INSTRUCTIONS FOR THE TASK
Copy every line from the one containing "Task: Click the Arguments value input field" down to the one containing "Action: 299,198", both included, and leave out the pictures.

RECORDS FOR THE EXERCISE
::::::

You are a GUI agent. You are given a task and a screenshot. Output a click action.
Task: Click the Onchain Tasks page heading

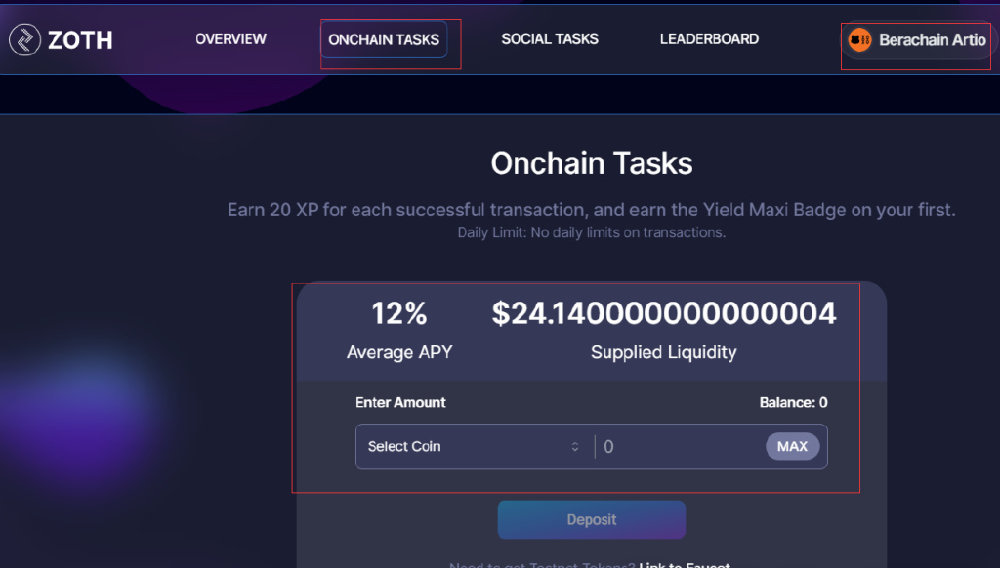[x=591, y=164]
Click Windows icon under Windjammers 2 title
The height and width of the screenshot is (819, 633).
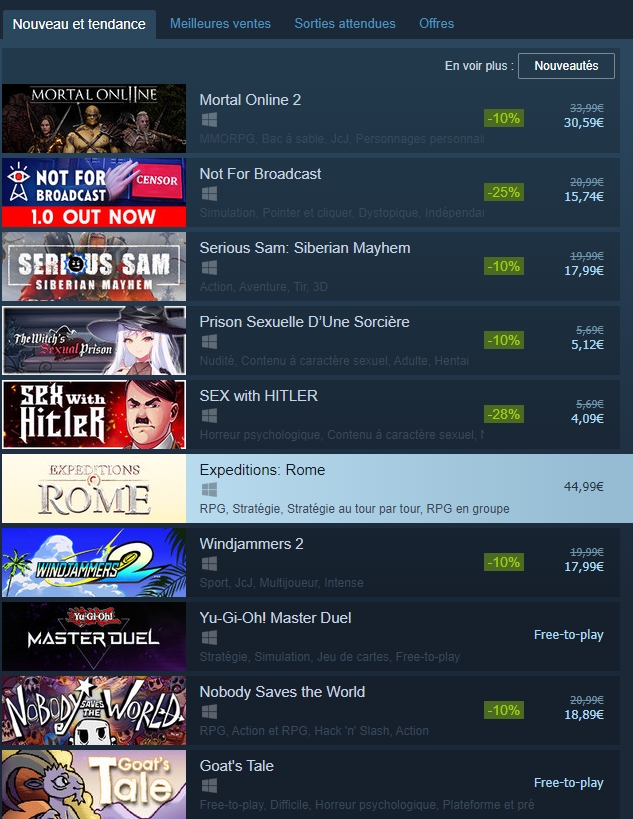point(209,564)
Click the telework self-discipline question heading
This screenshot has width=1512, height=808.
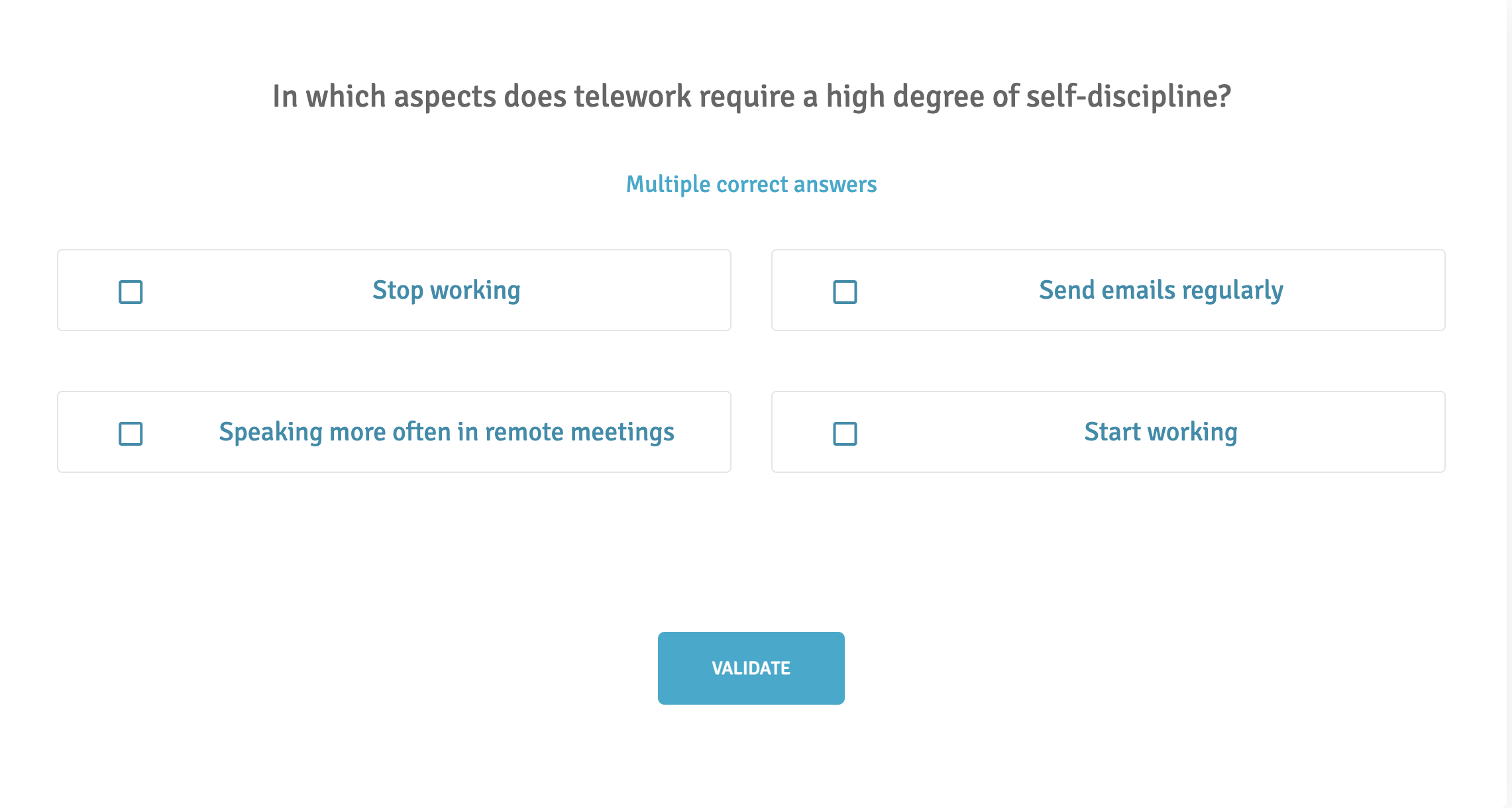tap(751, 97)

::::::

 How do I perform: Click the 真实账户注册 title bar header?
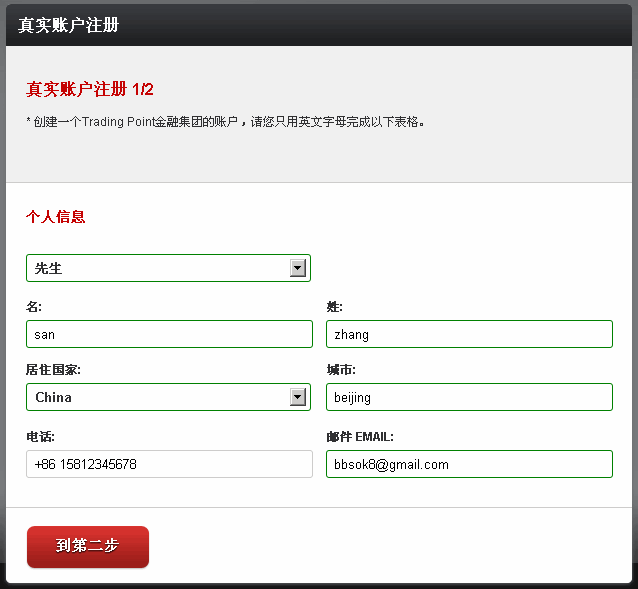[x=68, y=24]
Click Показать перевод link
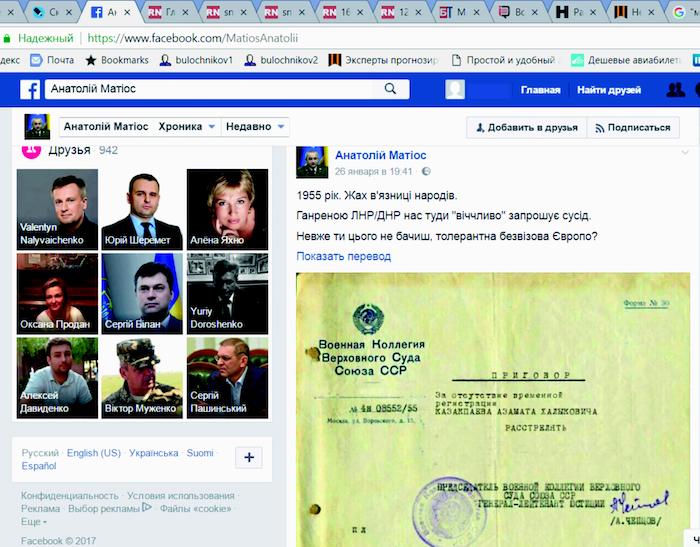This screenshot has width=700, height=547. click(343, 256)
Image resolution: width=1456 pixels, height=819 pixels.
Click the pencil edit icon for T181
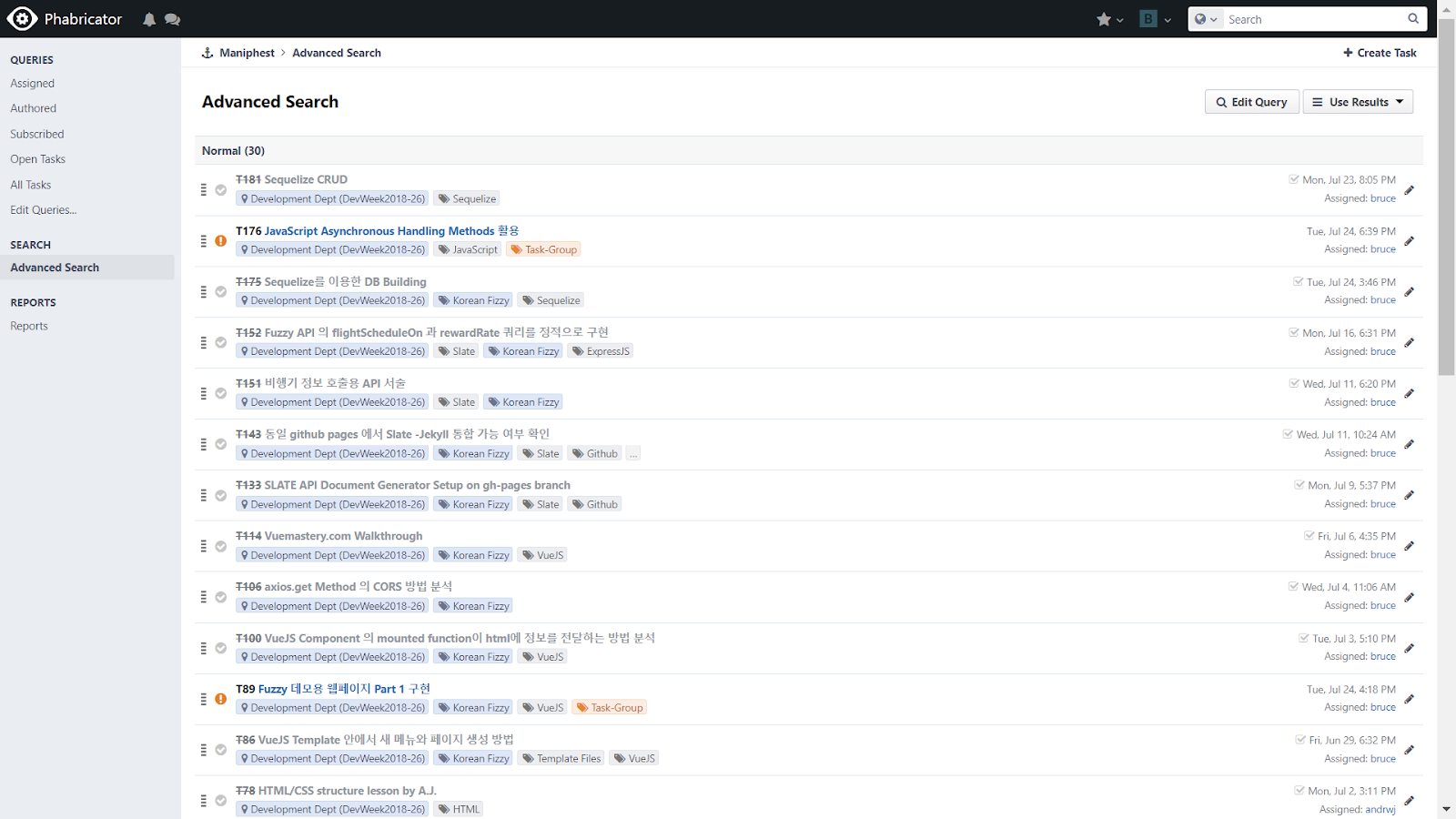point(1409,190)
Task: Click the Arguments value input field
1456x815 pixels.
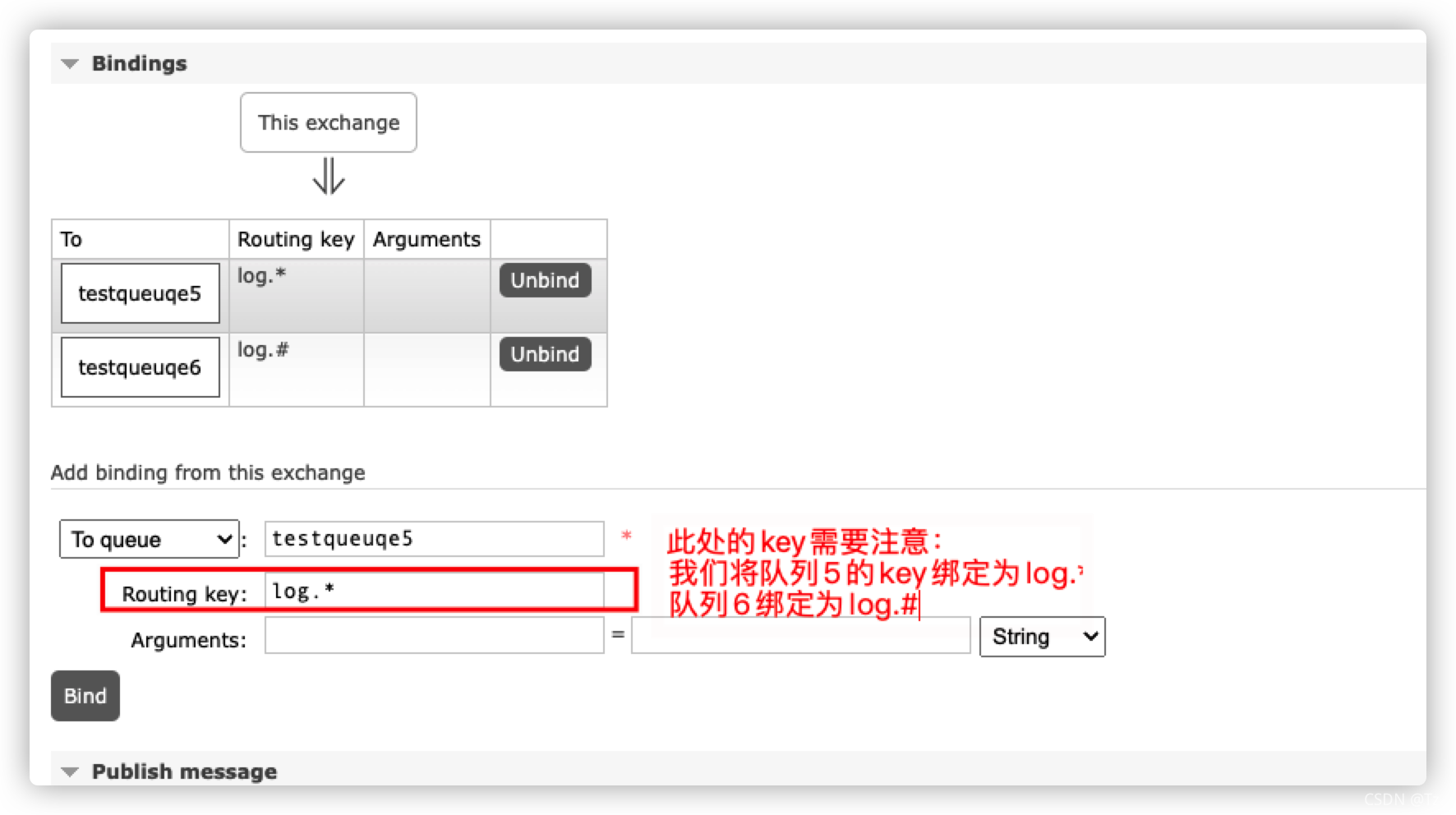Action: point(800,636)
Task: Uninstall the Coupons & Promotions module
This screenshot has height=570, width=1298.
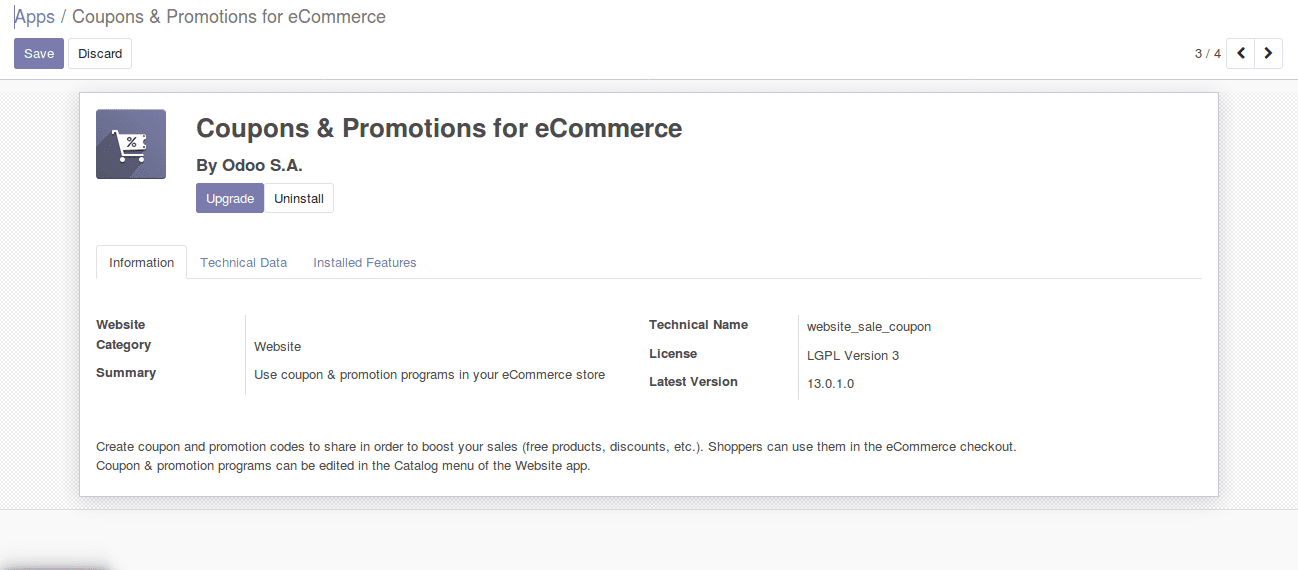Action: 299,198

::::::

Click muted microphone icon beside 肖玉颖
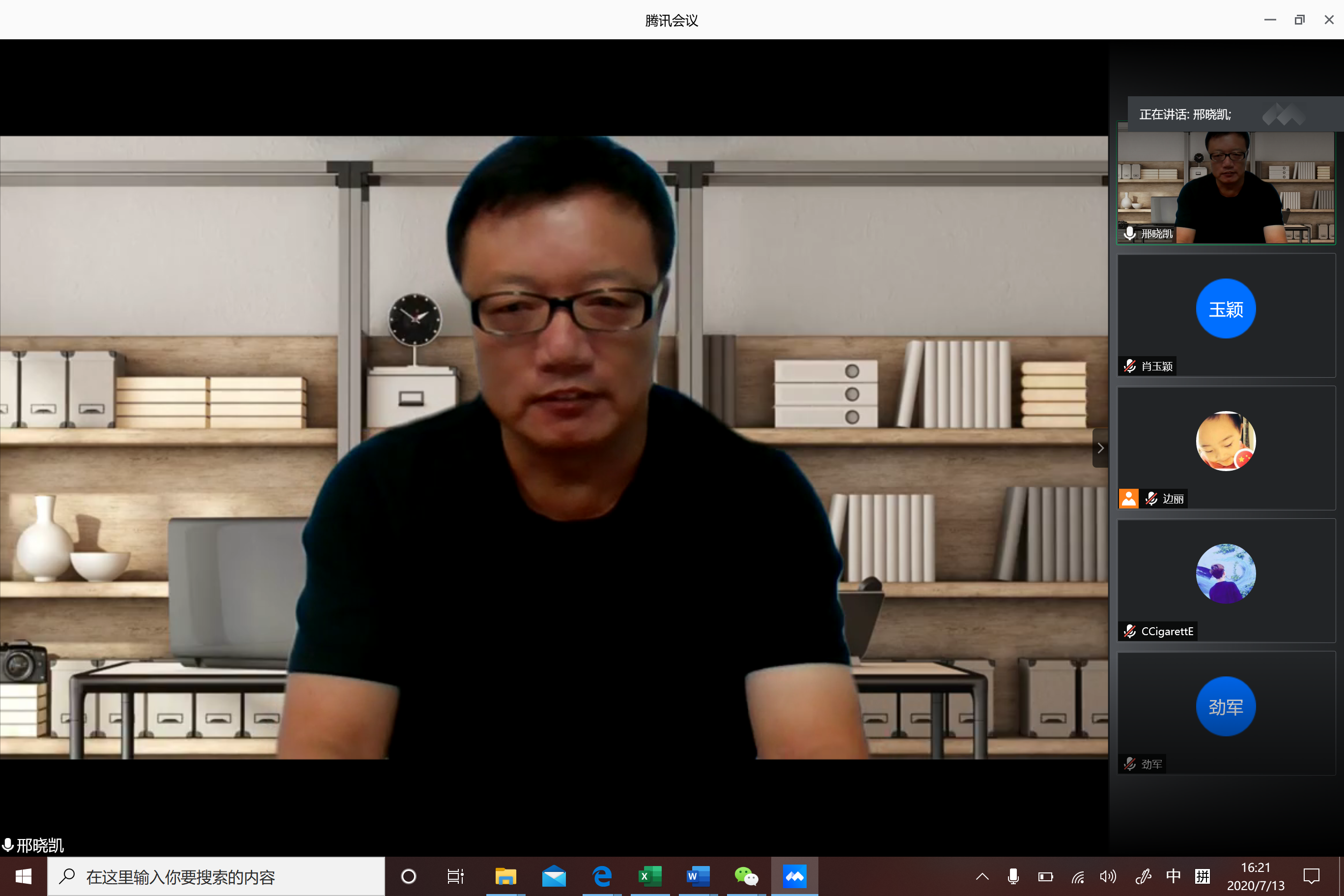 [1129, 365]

::::::

ANSWER FOR THIS EXERCISE
Task: Click the Arguments value input field
1456x815 pixels.
Action: point(800,636)
Task: Uninstall the Coupons & Promotions module
This screenshot has height=570, width=1298.
Action: 299,198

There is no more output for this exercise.